__What the task requires__
Whatever appears in the records, retype it exactly, except for the pictures.

__Data excerpts__
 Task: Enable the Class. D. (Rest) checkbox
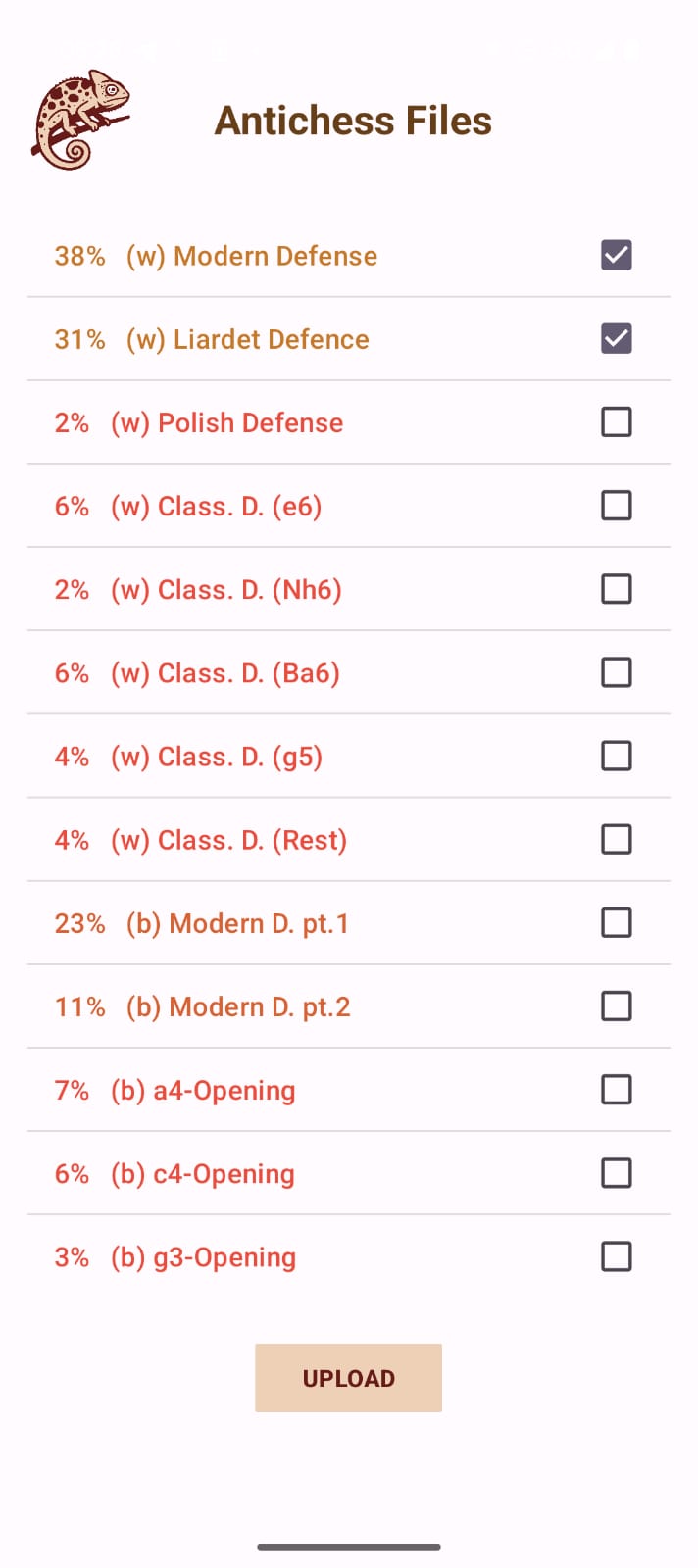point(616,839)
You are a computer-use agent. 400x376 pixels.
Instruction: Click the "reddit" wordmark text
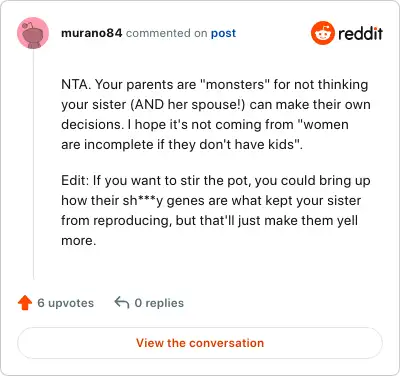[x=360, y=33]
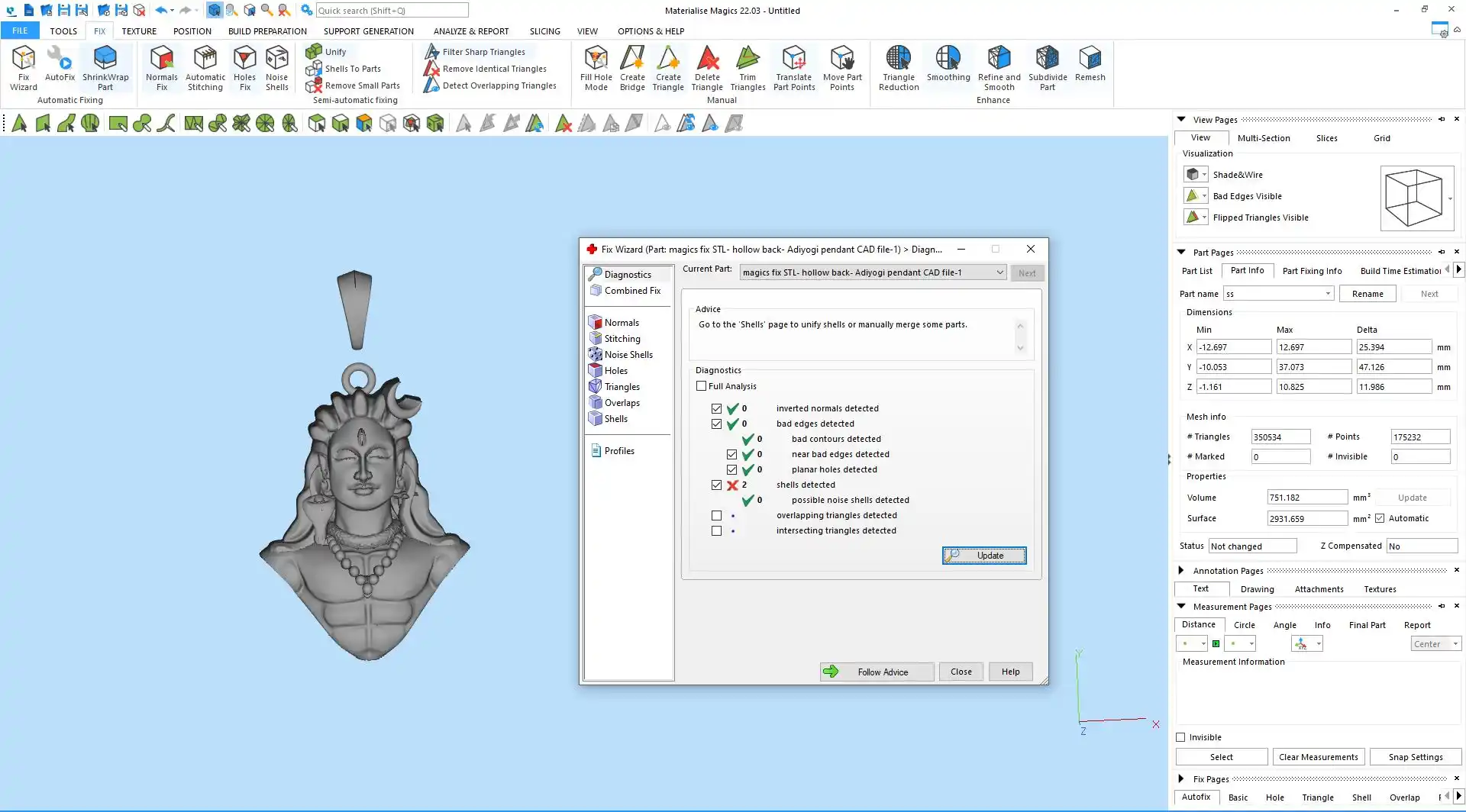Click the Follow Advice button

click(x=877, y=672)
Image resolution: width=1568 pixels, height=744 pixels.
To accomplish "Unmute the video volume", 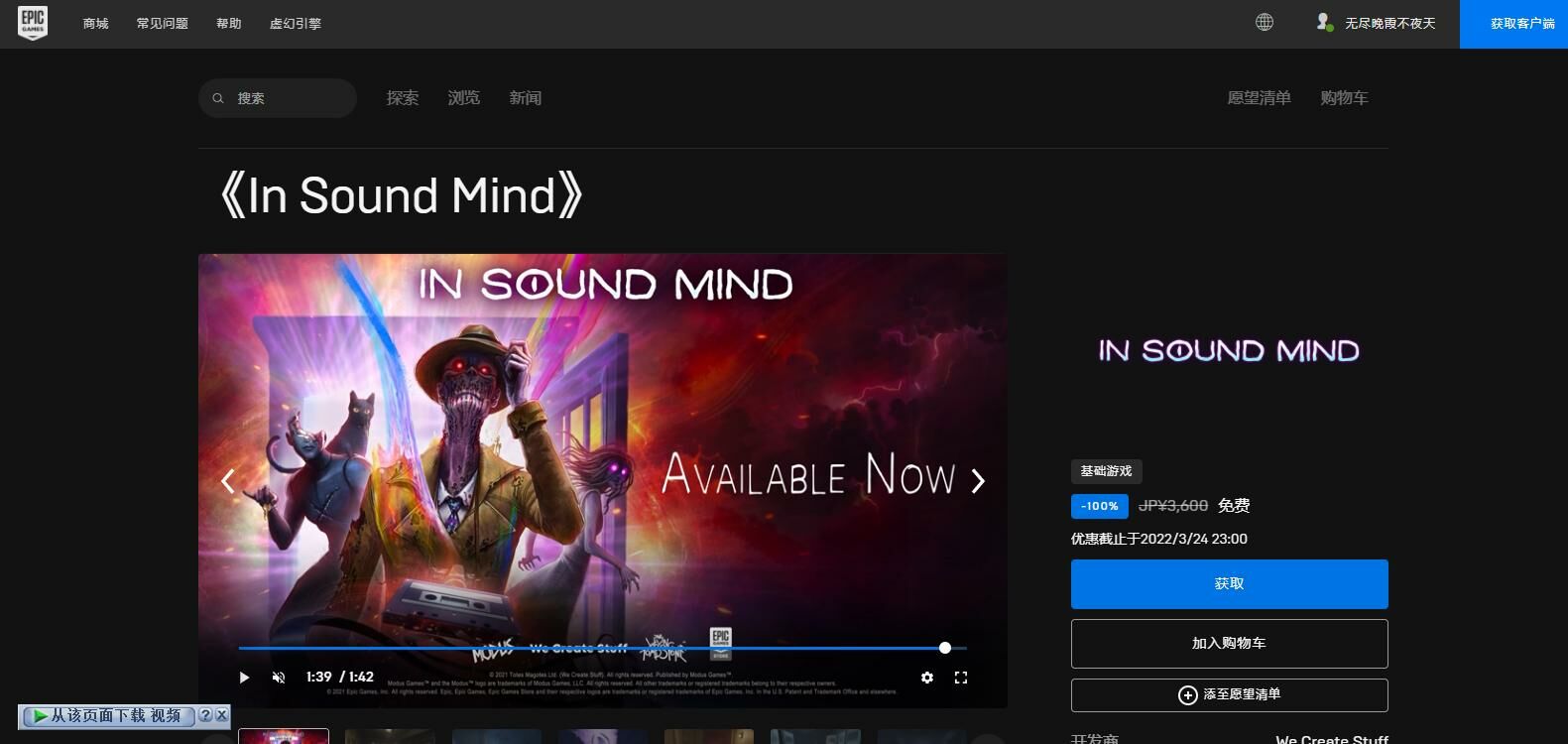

__Expected answer__
 Task: Enable the Class. D. (Rest) checkbox
point(616,839)
You are a computer-use agent. 400x376 pixels.
Instruction: Click the "reddit" wordmark text
[x=360, y=33]
Click the Follow Advice button

click(x=877, y=672)
Image resolution: width=1568 pixels, height=744 pixels.
To accomplish "Unmute the video volume", 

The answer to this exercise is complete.